Don’t get me wrong. I very much enjoy it when what I’m reading is clearly beyond my present capacity or so outside my wheelhouse – “wheelhouse” is a cliché now, no? – that I couldn’t even approach it. If it’s the former then I read to steal (turns of phrase, ways of thinking – if those two are different). If it’s the latter, I’m just amazed.
Franzen’s Kraus Project
Interesting idea. Good for him that he can get this kind of thing published. Just wonder who, other than me, the audience might be. A translation of a fairly obscure writer with personal footnotes that explain concepts and context and offer an interpretation on them.
I have the feeling most people who pick it up do so because they’ve read Franzen before. I have not, but I have read Kraus before. First a collection of aphorisms, then a “Lesebuch” published by Suhrkamp. Their version of an overview/best of.
(And I’ve read several Tucholsky collections, who is a contemporary who wrote similarly pieces, i.e., a satirical cultural critique published in an independent format, in Tucholsky’s case, Die Weltbühne.)
The pieces in here are new to me. Wait, no. I’ve read the Nestroy thing before.
I’ll just do a little here, today, because I haven’t gotten very far and because I think I won’t see it through if I don’t start.
From note 1: “Although Kraus would probably have hated blogs, Die Fackel was like a blog that pretty much everybody who mattered in the German-speaking world, from Freud to Kafka to Walter Benjamin, found it necessary to read and have an attitude toward.”
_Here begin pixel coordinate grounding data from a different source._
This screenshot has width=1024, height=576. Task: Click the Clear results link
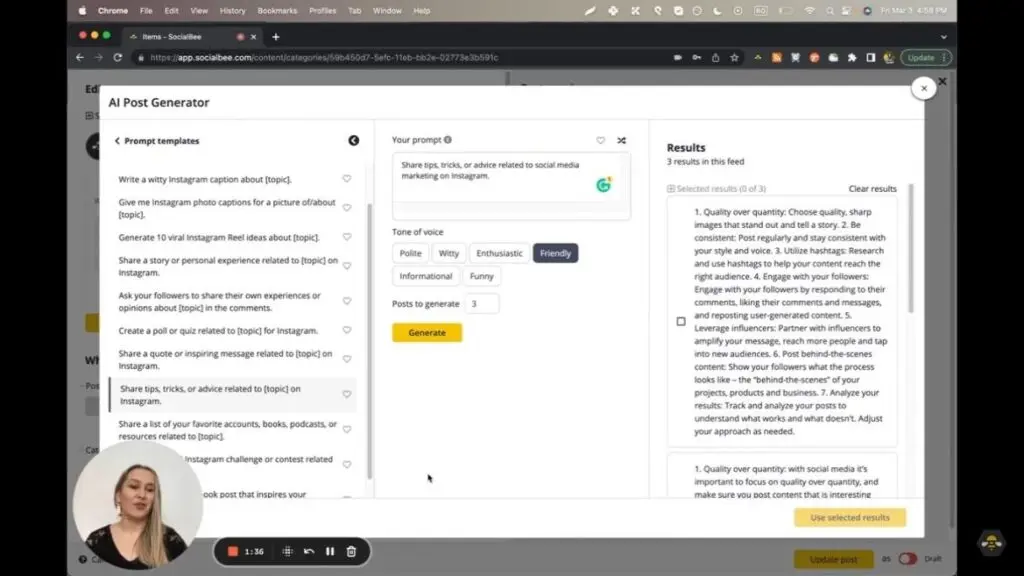tap(872, 189)
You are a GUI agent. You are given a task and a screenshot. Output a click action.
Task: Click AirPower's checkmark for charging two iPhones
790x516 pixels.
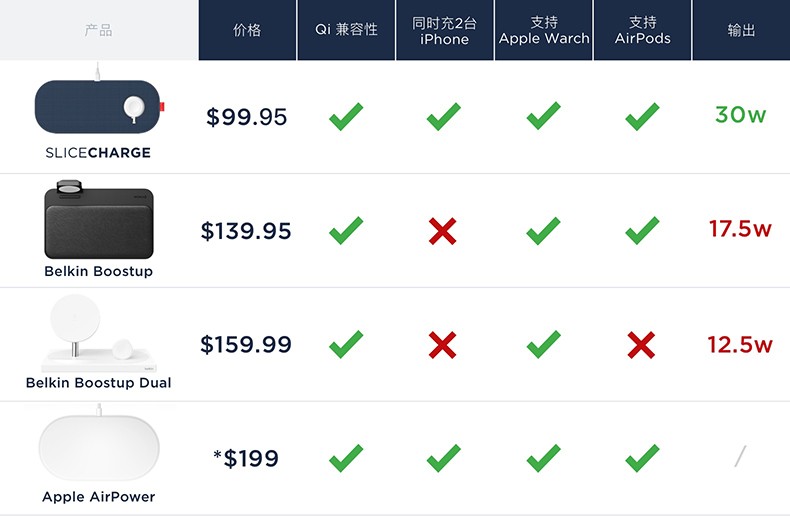coord(444,458)
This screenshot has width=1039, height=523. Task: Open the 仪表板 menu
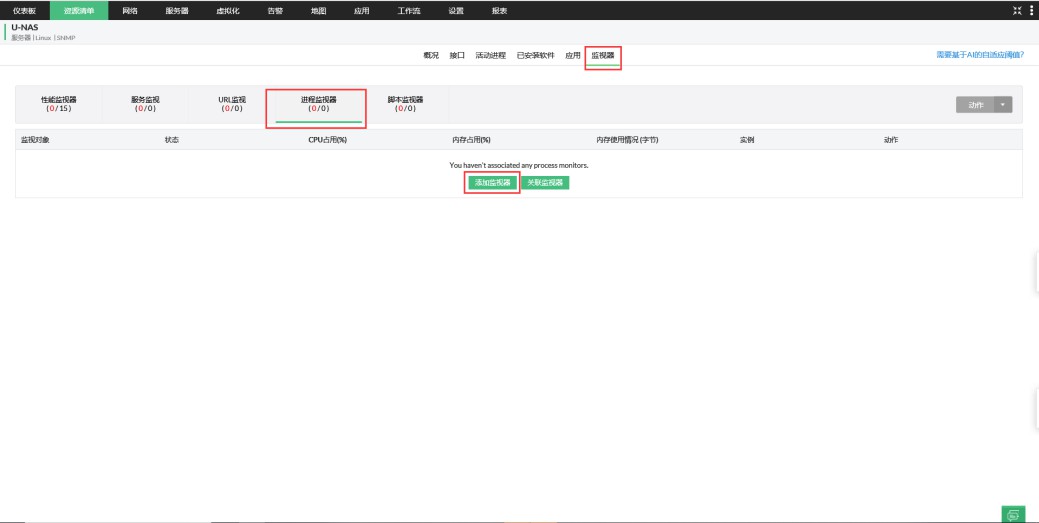pyautogui.click(x=24, y=10)
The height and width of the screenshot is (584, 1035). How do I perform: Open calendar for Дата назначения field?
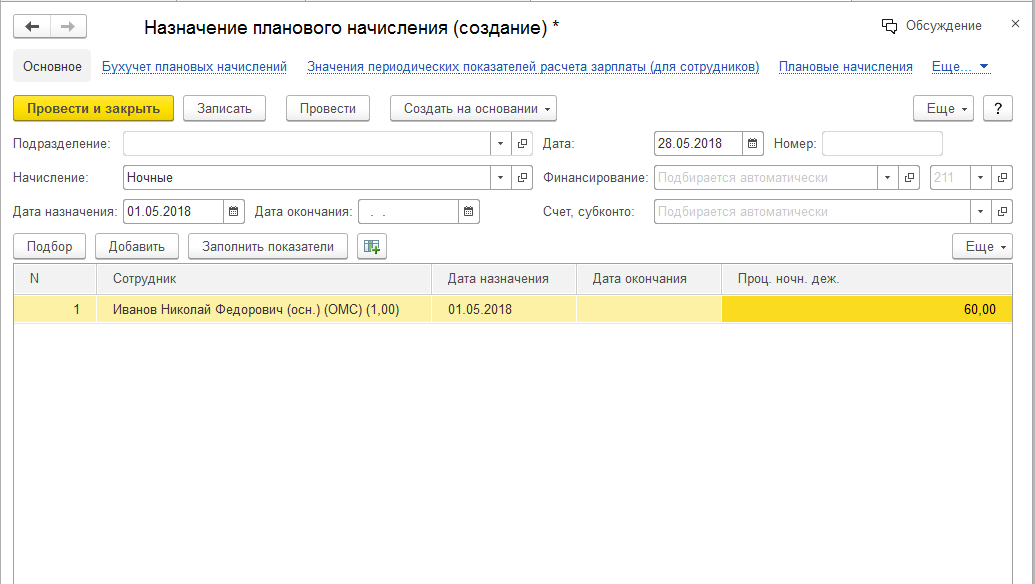coord(233,212)
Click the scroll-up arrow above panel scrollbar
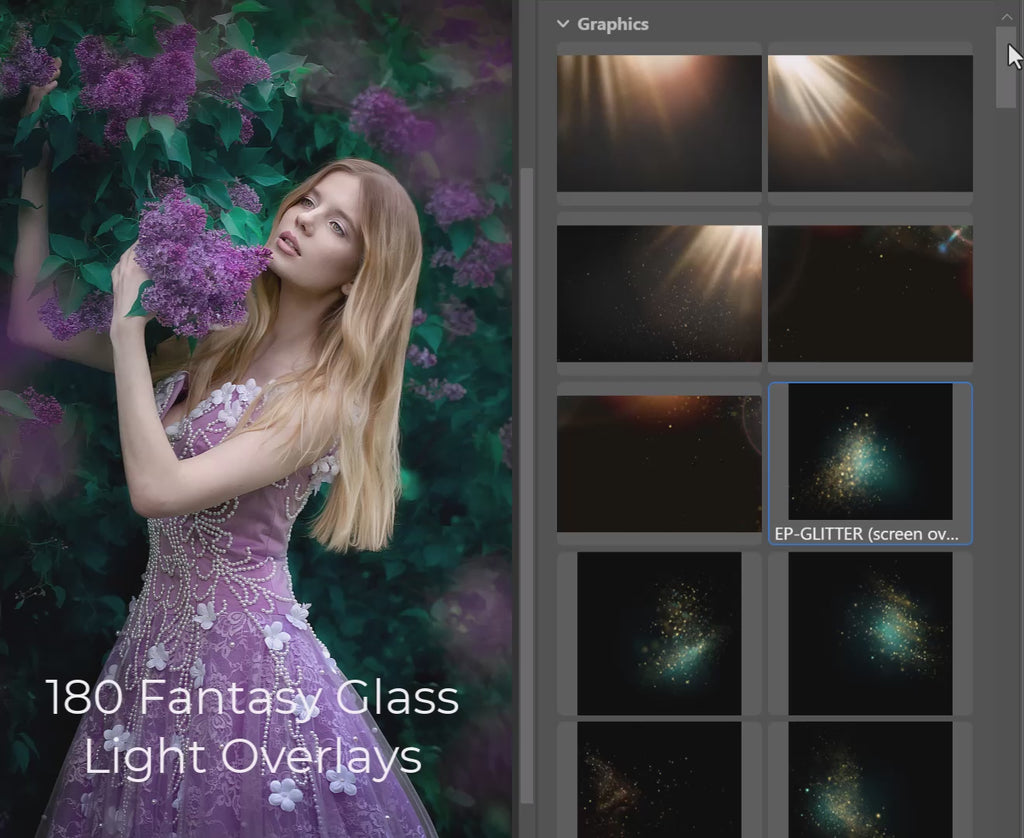 pos(1005,15)
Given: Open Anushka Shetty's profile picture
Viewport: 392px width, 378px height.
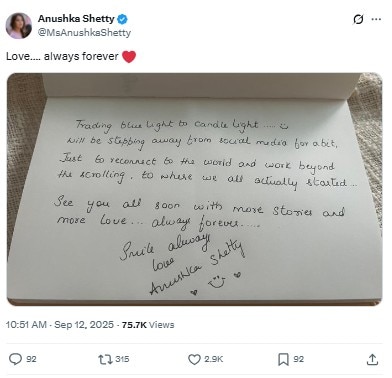Looking at the screenshot, I should pyautogui.click(x=19, y=26).
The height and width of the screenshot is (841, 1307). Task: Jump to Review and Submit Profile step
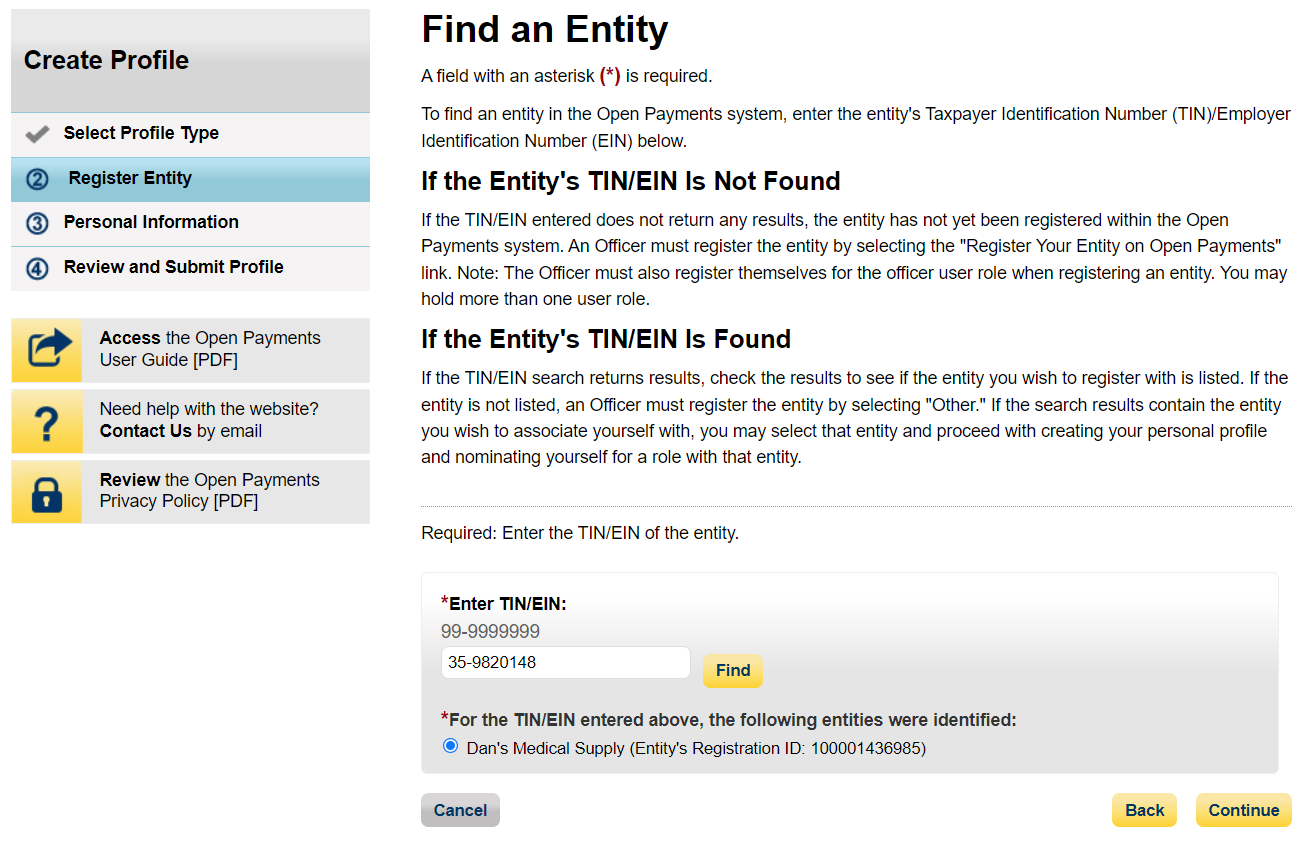(173, 267)
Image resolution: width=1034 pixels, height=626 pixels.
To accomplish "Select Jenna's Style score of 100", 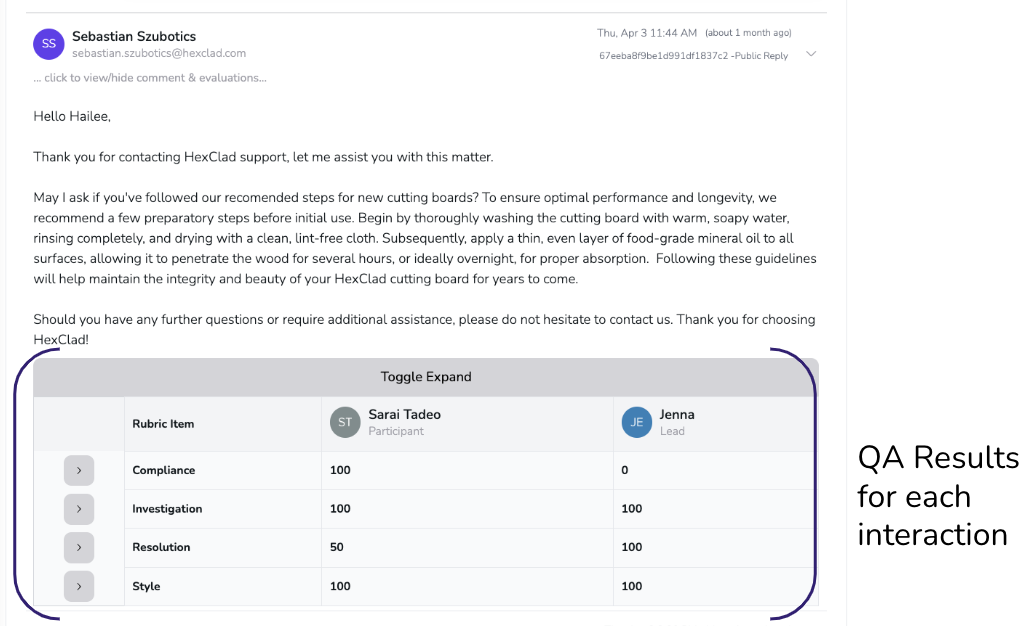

A) The Fackel, from what I can tell, was very much like a blog. So, I’m guessing, were other newspaper opinion pieces, from Dr. Johnson’s Rambler through modern online bits. I don’t think he’d have hated the existence of blogs, but he would have disdained the laxity in thinking and spelign. I partially take it back. Maybe he would have hated the sense of entitlement that goes with people publishing their words and expecting immediate affirmation. (Not me, of course, though a comment would be nice.)
B) And “everybody who mattered in the German-speaking world” might need some clarification. I think “who might be remembered by an early 21st-century American reader” is implied. I’m not sure the trinity of Freud, Kafka, and Benjamin were the great public-opinion shapers we think.
Enough for now. More soon.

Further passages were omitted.